Many reactions have noted that a Facebook user’s name and picture are already considered public information, easily accessed via Facebook’s APIs. Or as a Facebook spokesmen put it, “I don’t see from a logic standpoint how information available to anyone in the world with an Internet connection can even be ‘breached.’” But this argument fails to address the real problem with leaked IDs in the referrer. The issue was not simply what data applications were leaking, but when and how that data was leaked. The problem was not that advertisers could theoretically figure out your name given an ID number – it’s that they were given a specific ID number at the moment a user accessed a particular page. Essentially, advertisers and tracking networks were able to act as if they were part of Facebook’s instant personalization program. Ads could have theoretically greeted users by name – the provider could connect a specific visit with a specific person.
Interestingly enough, many past advertisements in Facebook applications did greet users by name. Some ads also including names and pictures of friends. Facebook took steps several times to quell controversies that arose from such tactics, but I’m not sure many people understood the technical details that enabled such ads. Rather than simply leak a user’s ID, applications were actually passing a value called the session secret to scripts for third-party ad networks.
With a session secret, such networks could (and often did) make requests to the Facebook API for private profile information of both the user and their friends, or even private content, such as photos. Typically, this information was processed client-side and used to dynamically generate advertisements. But no technical limitations prevented ad networks from modifying their code to retrieve the information. In fact, a number of advertisements did send back certain details, such as age or gender.
Change to the Facebook Platform, such as the introduction of OAuth earlier this year, have led to the deprecation of session secrets and removed this particular problem. I’m not sure how much this sort of information leakage or similar security problems motivated the changes, but problems with session secrets certainly persisted quite a while prior to them. If the WSJ had conducted their study a year ago, the results could have been even more worrying.
Still, I’m glad that the Journal’s research has led many to look more closely at the issues they raised. First, the story has drawn attention to more general problems with web applications. Remember, the Web was originally designed for accessing static pages of primarily textual information, not the sort of complex programs found in browsers today. (HTML 2.0 didn’t even have a script tag.) Data leaking via referrers or a page’s scripts all having the same scope are problems that go beyond Facebook apps and will likely lead to more difficulties in the future if not addressed.
Second, people are now investigating silos of information collected about website visitors, such as RapLeaf’s extensive database. Several responses to the Journal piece noted that many such collections of data provide far more detail on web users and are worthy of greater attention. I agree that they deserve scrutiny, and now reporters at the Journal seem to be helping in that regard as well.
We’ve entered an age where we can do things never previously possible. Such opportunities can be exciting and clearly positive, but others could bring unintended consequences. I think the availability and depth of information about people now being gathered and analyzed falls into the latter category.

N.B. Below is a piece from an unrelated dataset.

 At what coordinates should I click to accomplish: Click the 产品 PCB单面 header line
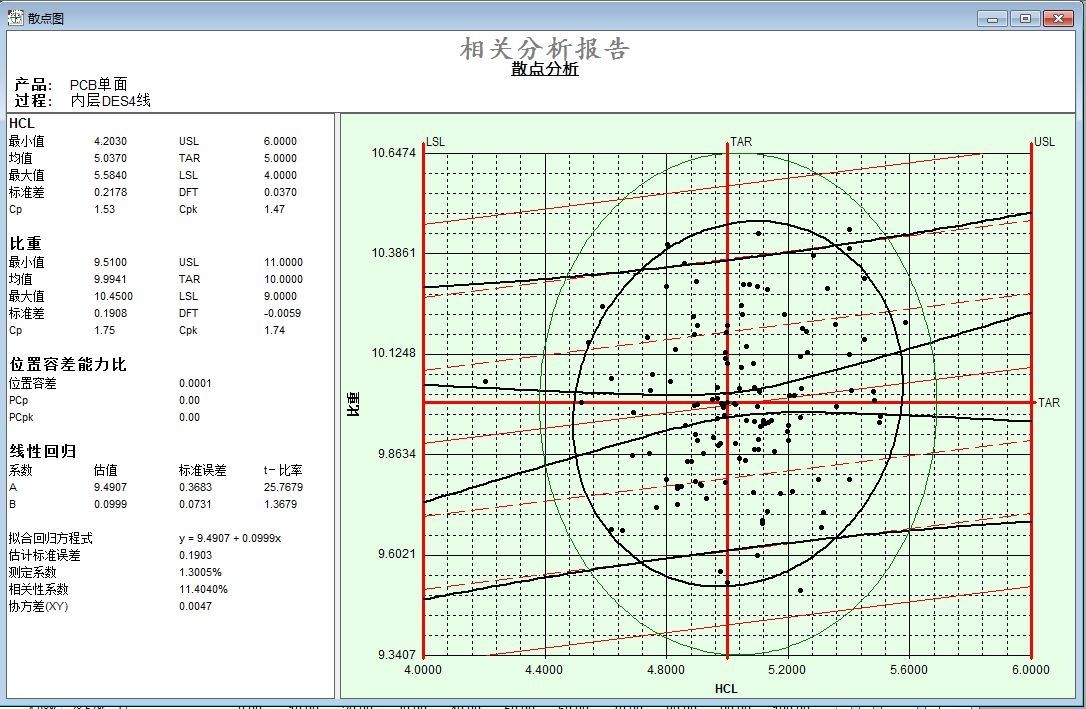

Perhaps we will soon live in a world where hardly any bit of data is truly private, or perhaps we will reach a more open world through increased sharing of content. But I think it well worth our time to stop and think about the ramifications of technological developments before we simply forge ahead with them.
Over the last few years, I’ve tried to bring attention to some of the issues relating to the information Facebook collects and uses. They’re certainly not the only privacy issues relevant to today’s Internet users, and they may not be the most important. But I think they do matter, and as Facebook grows, their importance may increase. Similarly, I think it wrong to dismiss the Journal’s investigation as “complete rubbish,” and I look forward to the rest of the dialogue they’ve now generated.